The Biden administration doesn’t know when to take the L— especially in their efforts to undermine freelancing.
With the Big Labor-backed Protecting the Right to Organize (PRO) Act currently stalled in Congress and freelance foe David Weil failing to get his old Department of Labor gig back, shouldn’t they take a hint?
Sadly, they aren’t.
Biden’s Labor Department continues to wage their war on independent contracting. Why?

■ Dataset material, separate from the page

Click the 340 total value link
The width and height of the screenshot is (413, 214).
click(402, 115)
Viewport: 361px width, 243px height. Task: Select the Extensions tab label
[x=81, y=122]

They have a short window left before the midterms to make every American worker a unionized employee.
Biden Admin Ignoring Courts That Found D ICs Were Unlawful
By taking an ax to the Fair Labor Standards Act (FLSA) to make all workers employees, this administration is violating norms and dismissing economic trends favoring flexible work arrangements.
The Labor Department has ignored a March 2022 federal court ruling that deemed their withdrawal of the Trump-era independent contractor rule “unlawful.” Adding insult to injury, they’re appealing the decision.
The U.S. District Court for the Eastern District of Texas ruled the department violated the Administrative Procedure Act of 1946 by only offering a 19-day comment period on the “delayed” IC rule. Governmental agencies must allow 30-60 notice-and-comment periods.
The Coalition for Workforce Innovation et al. v. Walsh decision reads like this, “Having vacated the Delay Rule, the court turns to the Withdrawal Rule. Plaintiffs claim that the Withdrawal Rule is arbitrary and capricious, in violation of the APA. Again, the court agrees.”
It added, “In this instance, the court finds that the DOL failed to consider potential alternatives to rescinding the Independent Contractor Rule. Indeed, the DOL prohibited any comments on the issue.”